| Instructions for the task |
Reproduce only this stretch of the listing below: from the line with "This screenshot has height=344, width=630." through the line with "Given: Click the back navigation arrow", exactly as written, with pictures excluded.

| Available data |
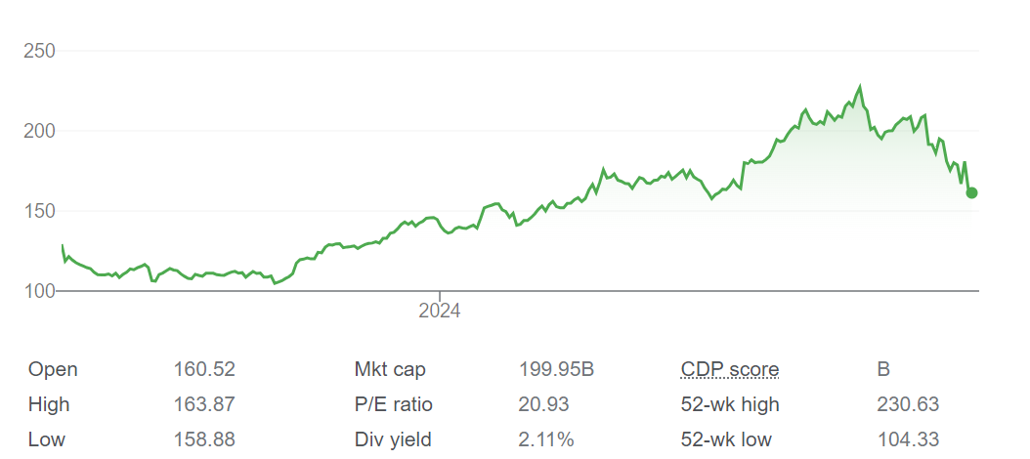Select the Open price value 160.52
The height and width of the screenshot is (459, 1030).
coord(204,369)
---
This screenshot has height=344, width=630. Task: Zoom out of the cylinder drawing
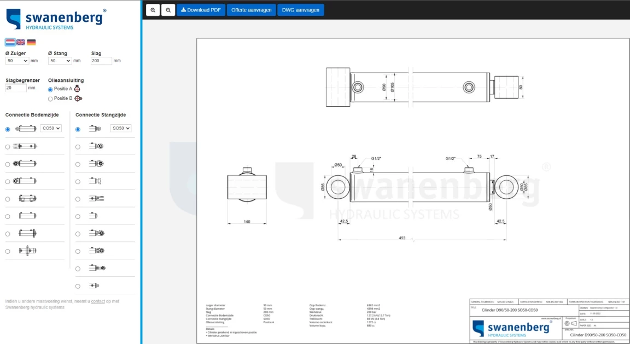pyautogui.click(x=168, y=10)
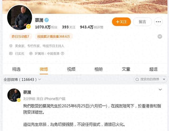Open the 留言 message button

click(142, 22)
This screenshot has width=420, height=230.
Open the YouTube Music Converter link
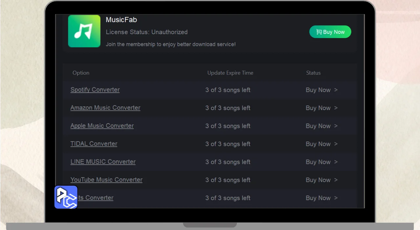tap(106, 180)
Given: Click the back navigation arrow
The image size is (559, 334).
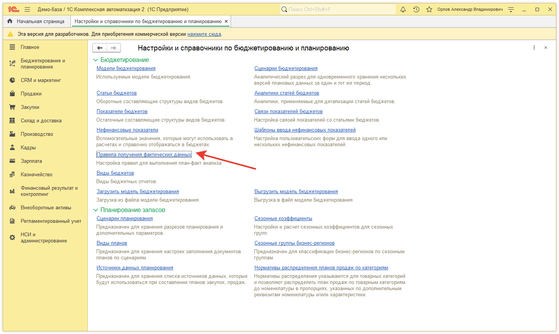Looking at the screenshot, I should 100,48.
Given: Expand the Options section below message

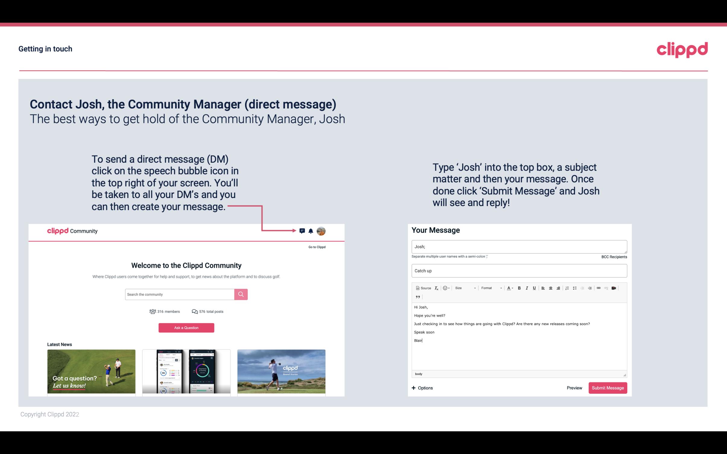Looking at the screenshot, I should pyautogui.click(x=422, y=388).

| Written response |
This screenshot has height=344, width=630. Task: Zoom out of the cylinder drawing
pyautogui.click(x=168, y=10)
Open the 留言 message button

click(142, 22)
This screenshot has width=420, height=230.
Open the YouTube Music Converter link
tap(106, 180)
Given: Click the back navigation arrow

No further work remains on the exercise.